During the first half of the 19ieth century, novels were the expression of the expectations brought up by the Industrial Revolution, but gradually people realized that it had not improved society, producing wealth without well-being.
The Victorian novel dealth with the problems caused by the Industrial Revolution (exploiting of workmen, women, children...), mixing them with fiction elements, like the love story (for example the factory owner and a female worker's falling in love) with an happy ending. In order to keep reader's attention alert, novelists published their novels in instalments and also exploiting technical choices (structure, narrator...).
So, even if the novel was not considered "great" art, there was a publishing spread, due to the increase of the reading public, mainly composed of the lower middle class (education had become obligatory). Many people was able to read and to know what was happening in their society, making their opinion.
One of the most important themes of the Victorian novel was the relationship between the factory owner and his workmen. Another important theme was class, because it expressed the conflicts between two different parts of society and of work world.

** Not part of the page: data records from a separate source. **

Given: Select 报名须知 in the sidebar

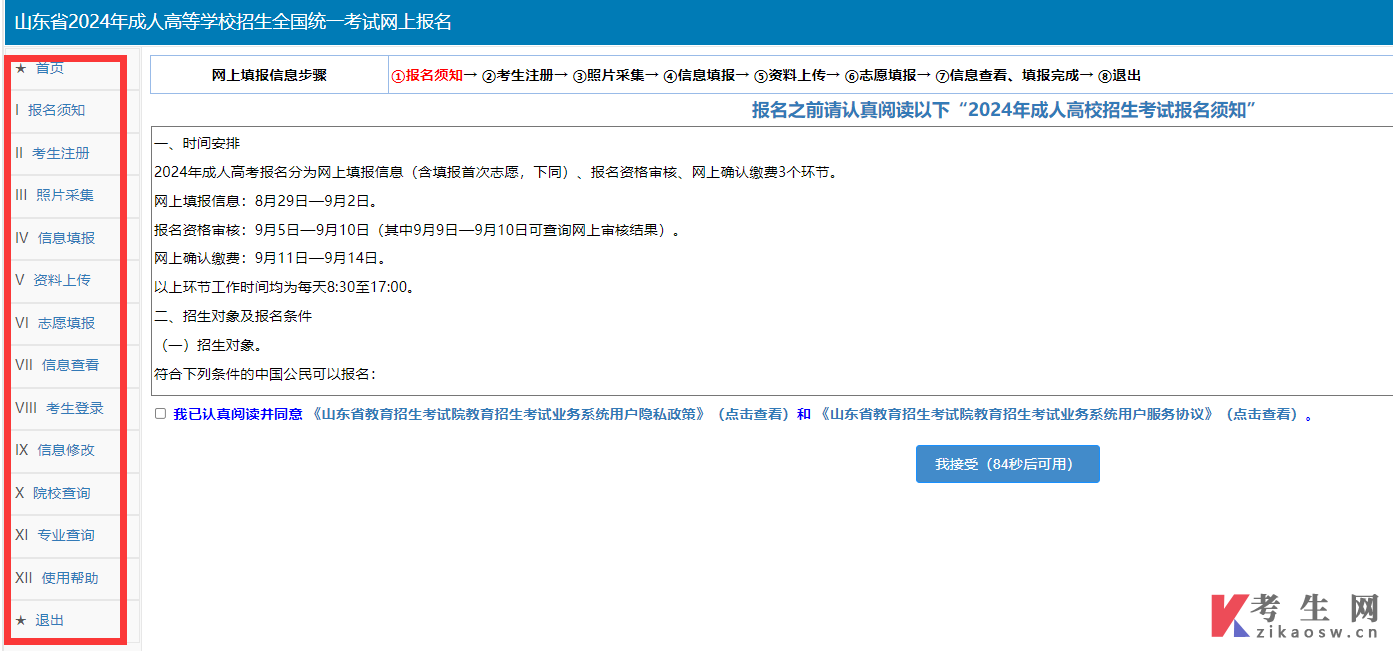Looking at the screenshot, I should tap(56, 110).
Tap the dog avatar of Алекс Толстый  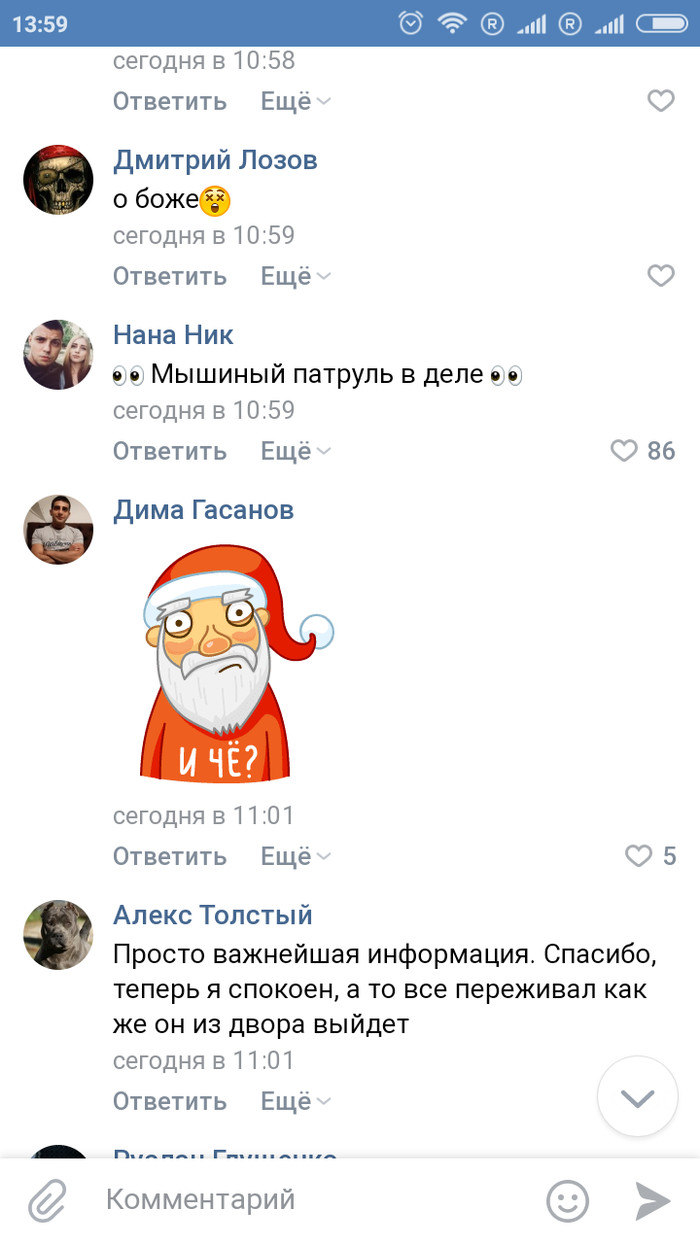[58, 934]
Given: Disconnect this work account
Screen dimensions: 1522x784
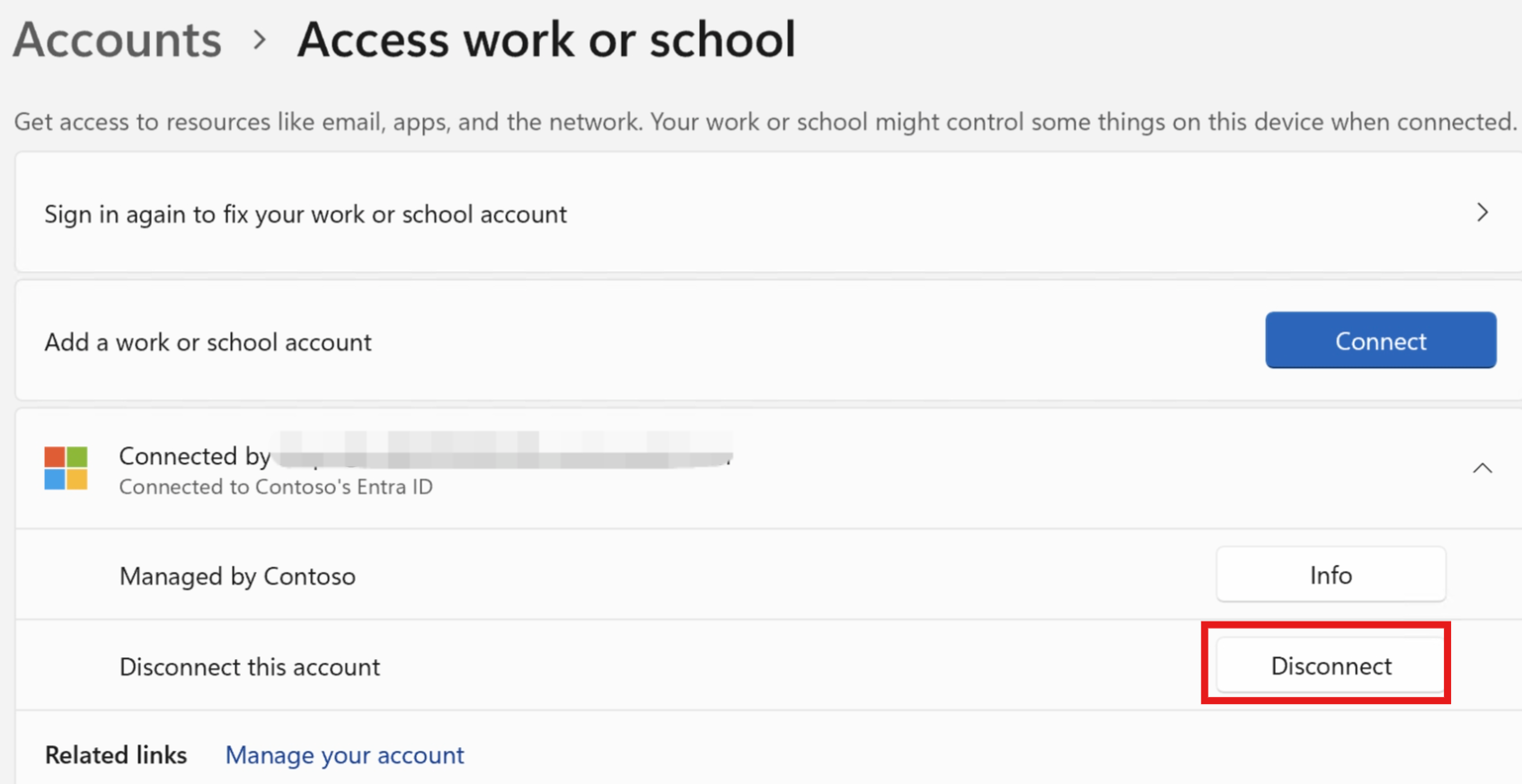Looking at the screenshot, I should tap(1331, 665).
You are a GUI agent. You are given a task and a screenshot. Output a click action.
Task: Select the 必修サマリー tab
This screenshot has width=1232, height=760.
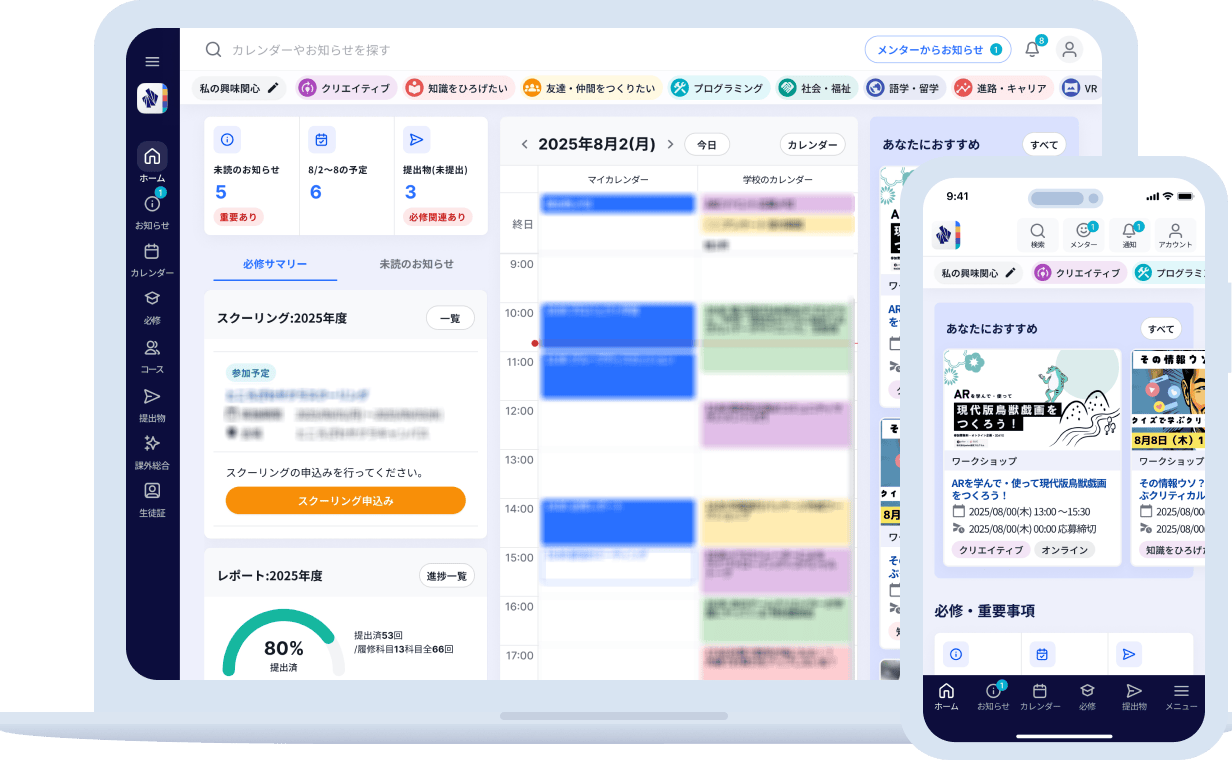tap(275, 264)
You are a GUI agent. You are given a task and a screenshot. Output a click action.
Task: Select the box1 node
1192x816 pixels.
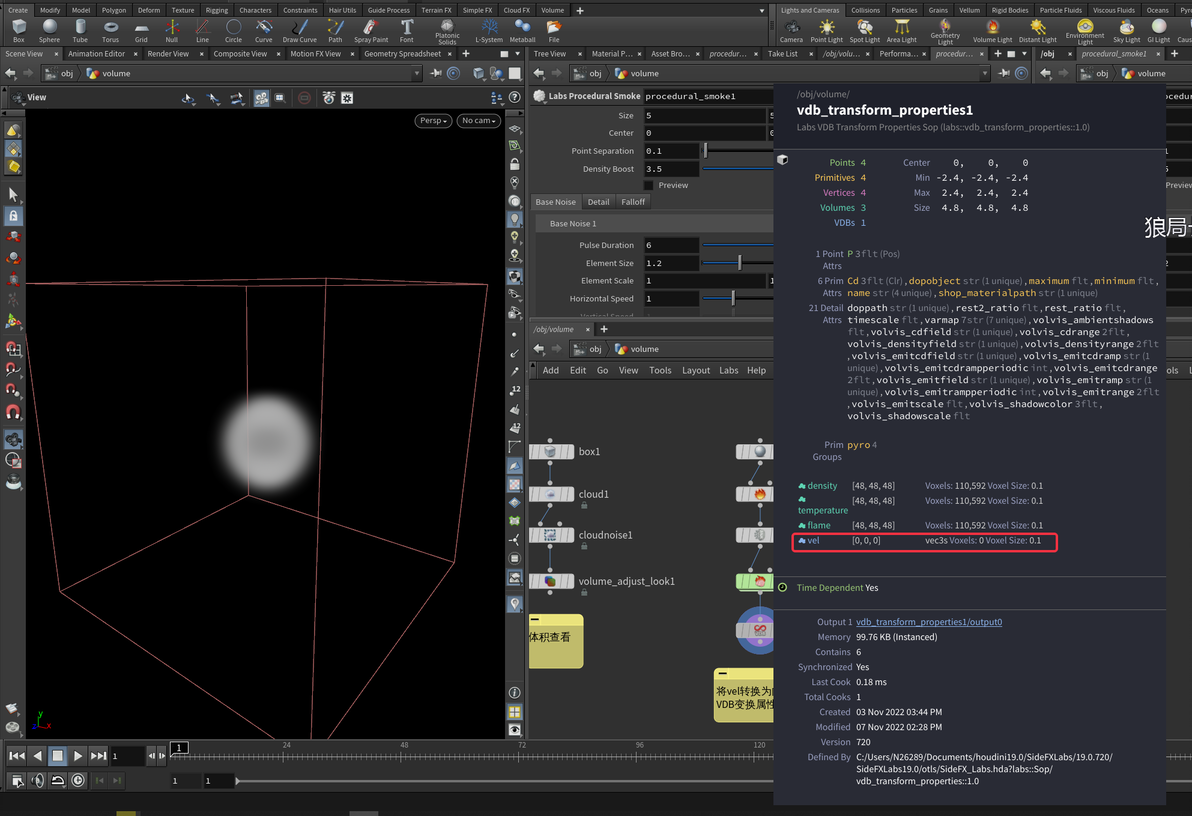(x=550, y=452)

People was interested into these themes because they identified with characters' lives.
Victorian writers used in their novels two important narrative techniques: pathos (reader's identification with the situation) and grotesque (the use of an exaggerated language).

 

Industrial Revolution had modified the whole country. Mechanical inventions and enclosures were introduced in the countryside and many labourers were compelled to move to towns to find a work. But cities were not prepared to receive so many people: as a consequence a lot of people had been living in poverty.
In factories the owner was the only one who had a strong power of bargaining: he could assume many workmen and pay them a low wage and they also exploited children. When there was a fluctuation of the market (factories are subjected to a low of demand and offer) the factory owner could fire his workmen in every moment. People who were not able to pay debts were imprisoned and the high and middle class lived in the fear of an economic fallen.
In Victorian society there was the idea that society founded on family. The father was the centre of the family, that was considered as a little church (from the Puritanism trend).